Wales coach Wayne Pivac and Barbarians coach Warren Gatland have had their say on Willis Halaholo and the Cardiff Blues centre's reaction to his critics.
— WalesOnline Rugby (@WalesRugby) November 28, 2019
Those coaches who pick the eligible players are also not much in the wrong. There have been some bad decisions, but then there have been lots of bad selection decisions involving home-grown players too. All the coach does is pick eligible players he believes can do the best job for the team he coaches.
But the system is deeply flawed, and the new rule for residency of five years instead of three will not change it much, not when unions and teams have resources to bring players from abroad so much more easily. Nationality is becoming a commodity, which cannot be something we wish for. And while at the top level the self-policing will keep it within boundaries, at levels below it is becoming a joke. Spain, Romania and Belgium, if you remember, were all turfed out of this World Cup qualifying for fielding dodgy ineligible foreign players. Germany, who benefitted enormously from those disqualifications, were better in making sure their players at least had German ancestry, but neither was their team in any way a representation of the German rugby community.
Qualification on the basis of a grandparent is, to our mind, iffy, but at least there’s a connection. A parent much less iffy. Your correspondent was born in England to a Welsh father; there was simply no question for whom I would have tried to play had I been lucky enough to get the choice. But I also lived in South Africa for nearly a decade, something which did not make me South African in the slightest. Yet I was eligible.
Our view is that a player only be allowed to play for a country if he holds that country’s passport. In your correspondent’s case currently, that would mean eight years of residency, a language test and a citizen test of cultural and political knowledge. It might still be controversial to the purists, but the willingness to accept a full personal status change reaching into all aspects of life would be a suitable benchmark for even the most ardent purist to consider.

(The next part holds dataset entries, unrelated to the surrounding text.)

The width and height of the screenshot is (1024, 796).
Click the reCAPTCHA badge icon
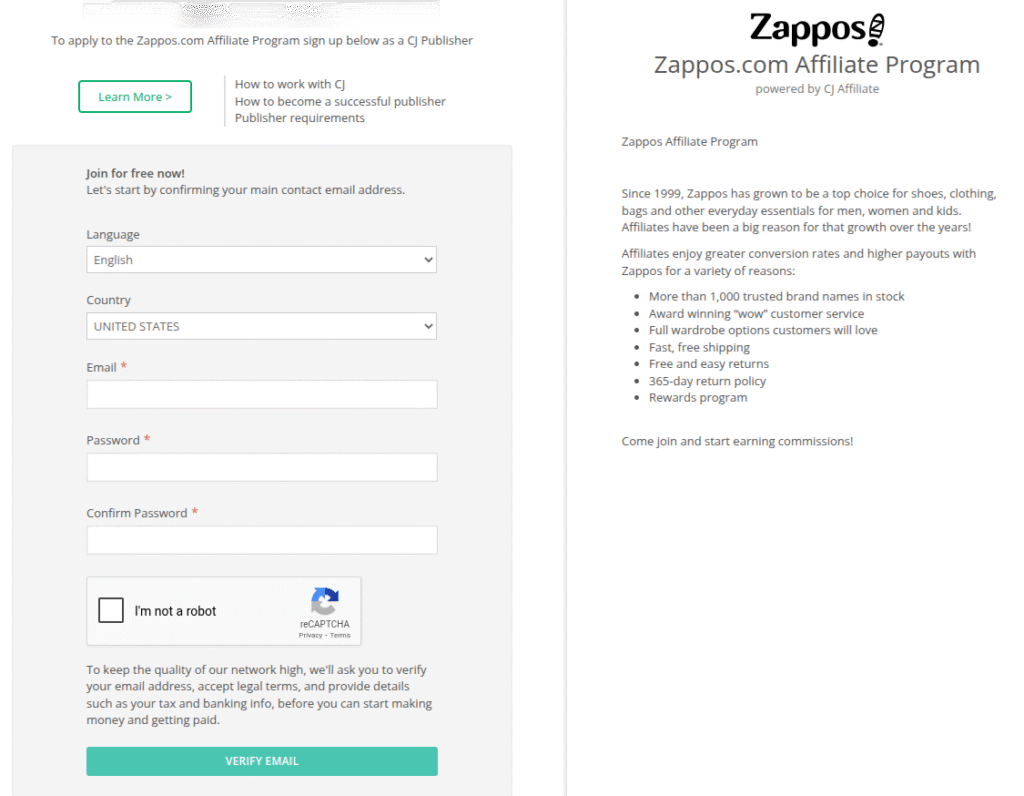point(325,600)
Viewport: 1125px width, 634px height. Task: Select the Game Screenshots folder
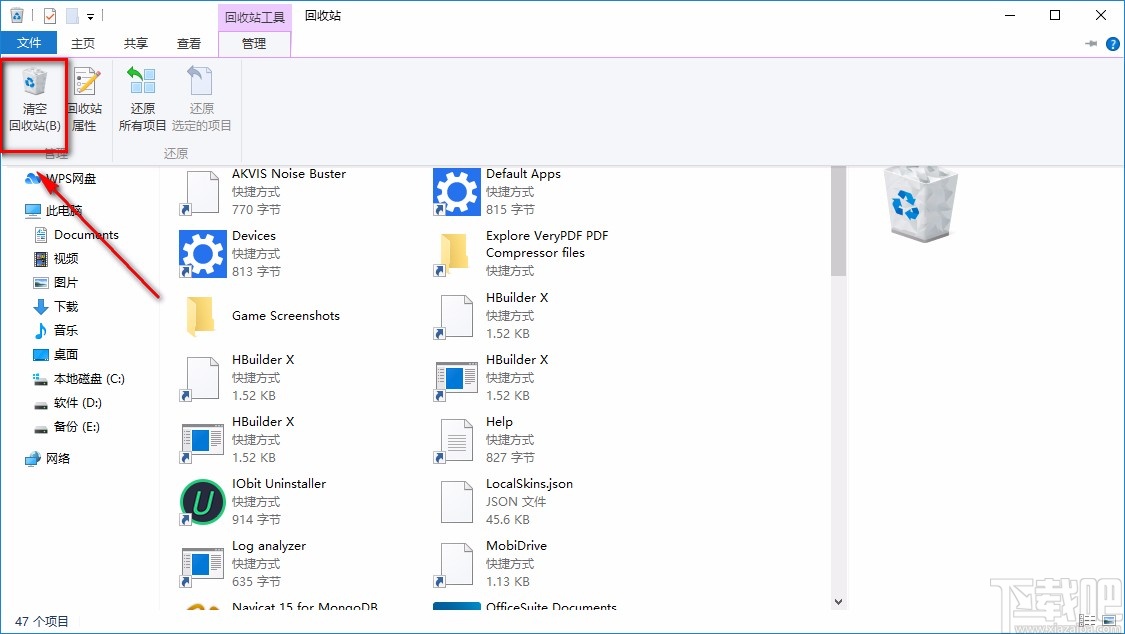(200, 315)
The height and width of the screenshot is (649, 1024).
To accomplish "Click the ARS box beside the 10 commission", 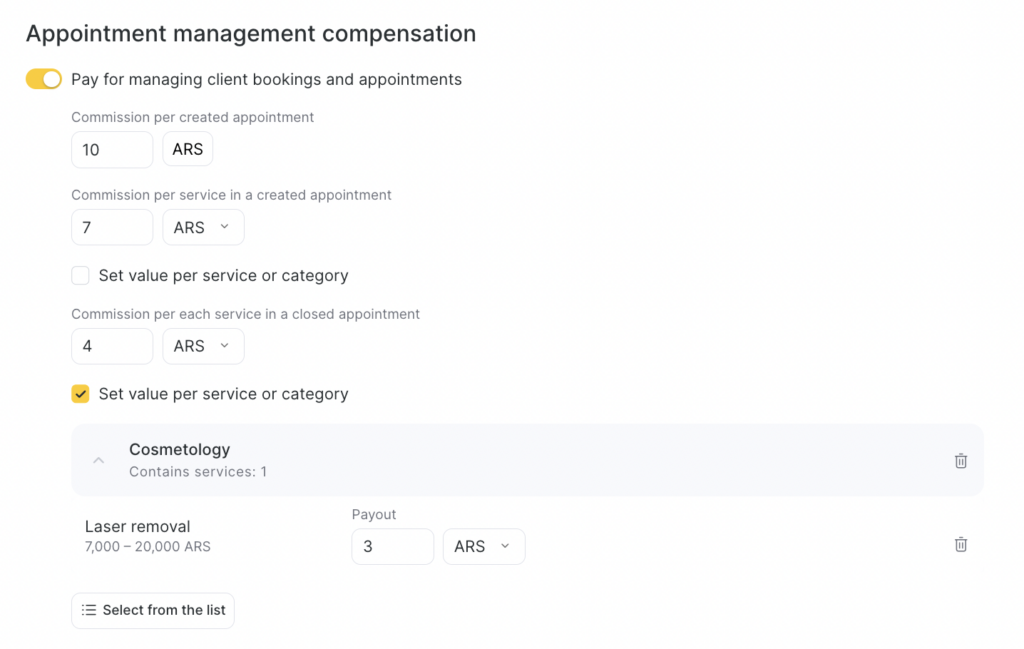I will pyautogui.click(x=188, y=150).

Agustín Pichot, when campaigning for the extension of the three-year residency rule to five, said: “I think it is very important to keep the identity of our national teams. When I see people not singing the national anthem, it confuses me a little bit. I do not think players representing a country they have not lived in for long is right.”

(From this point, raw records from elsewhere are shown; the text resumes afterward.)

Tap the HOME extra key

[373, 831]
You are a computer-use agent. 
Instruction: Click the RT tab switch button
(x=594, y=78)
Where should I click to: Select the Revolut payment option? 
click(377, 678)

But while those from tier two nations and below can enhance their rugby career and increase their earning power by relocating and representing, things are not going to change – and while professional clubs hold sway over their players and the international windows below tier one are not co-ordinated to the World Rugby calendar, lower-tier nations especially are going to lose out. Poland were recently eviscerated at home by Germany, with their coach lamenting the lack of availability of the Polish players playing in France (the same problem applies, to a much lesser extent, to Germany).
A system which makes playing for a national team more than twice as easy as getting its citizenship is thus, to our mind, lacking in integrity and confusing, as is a system which means good players from lower-tier countries must choose between a professional club career or representing their country of direct ancestry, as is a system which motivates lower-tier countries to import players for their residency period. It’s a mess.
But leave the players alone. They are doing their job. Change the system that causes the problem.